4. Selbst wenn man der Auffassung der Rechtspflegerin zur Reichweite der "Ruhensvereinbarung" nicht folgen wollte, wäre vorliegend zum Zeitpunkt des Eingangs des Kostenfestsetzungsantrags am 5.3.2015 noch keine Verjährung des Kostenerstattungsanspruchs eingetreten. Denn der Lauf der Verjährung war gem. § 203 BGB für einen erheblichen Zeitraum gehemmt:

Die Verjährung des Kostenerstattungsanspruchs war zunächst gem. § 204 Abs. 2 BGB bis zum Ablauf von sechs Monaten nach Erlass der einstweiligen Verfügung am 8.10.2010 gehemmt, d.h. bis zum 8.4.2011 (BGH a.a.O.). Die dreijährige Verjährungsfrist aus § 195 BGB wäre somit am 8.4.2014 abgelaufen. Die Antragstellerin hat jedoch belegt, dass die Parteien zumindest seit dem 26.6.2012 bis zum 12.3.2013 auch über das vorliegende Verfahren als Teil des sog. dritten Streitkomplexes verhandelten.

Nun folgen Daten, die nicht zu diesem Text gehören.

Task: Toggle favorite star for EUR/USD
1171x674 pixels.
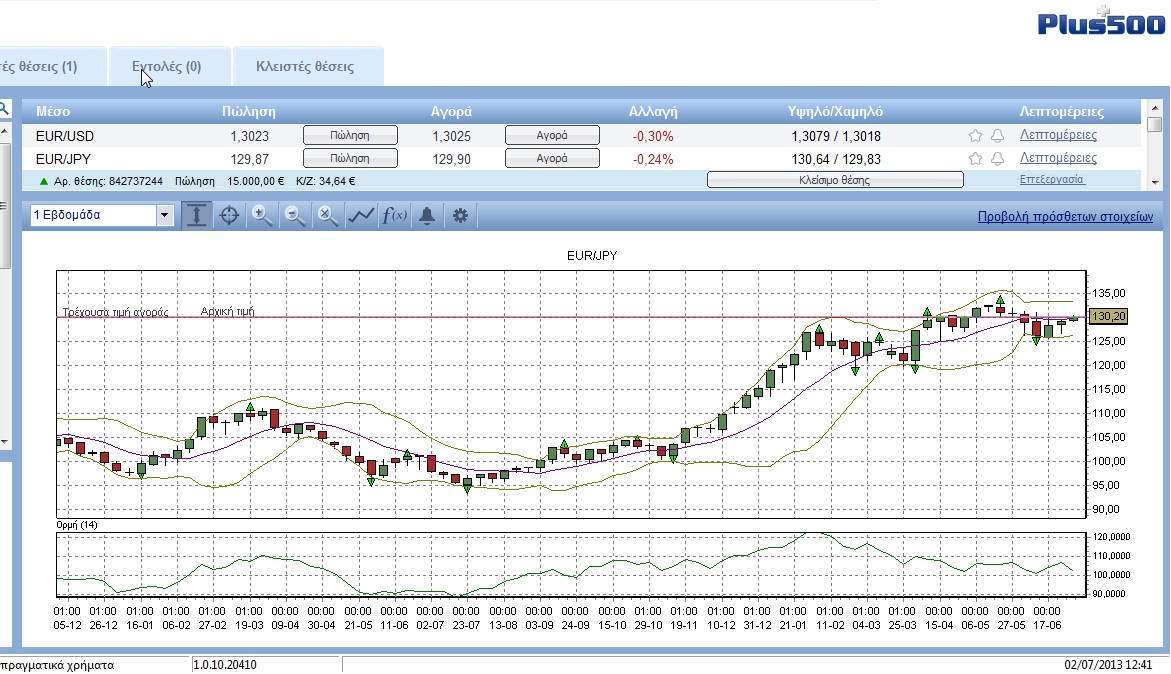Action: [975, 136]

Angesichts des Umfangs der verschiedenen Streitpunkte und der Dauer der Auseinandersetzung wäre nach dem 12.3.2013 frühestens nach drei Monaten von einer Beendigung der Hemmung durch "Einschlafenlassen" der Verhandlungen auszugehen (BGH, Urt. v. 6.11.2008 – IX ZR 158/07), mithin nicht vor dem 12.6.2013. Dabei kann dahingestellt bleiben, ob wegen der von der Antragstellerin außerdem vorgetragenen Ankündigung des Mitarbeiters K. der Antragsgegnerin vom 10.4.2013, für 6 Monate ins Ausland zu gehen, sogar ein noch späterer Zeitpunkt für das Ende der Hemmung anzunehmen wäre. Denn bereits dann, wenn die Zeit vom 26.6.2012 bis 12.6.2013 (11 Monate und 17 Tage) bei der Berechnung der Verjährungsfrist unberücksichtigt bleibt (§ 209 BGB), wäre die Einreichung des Kostenfestsetzun...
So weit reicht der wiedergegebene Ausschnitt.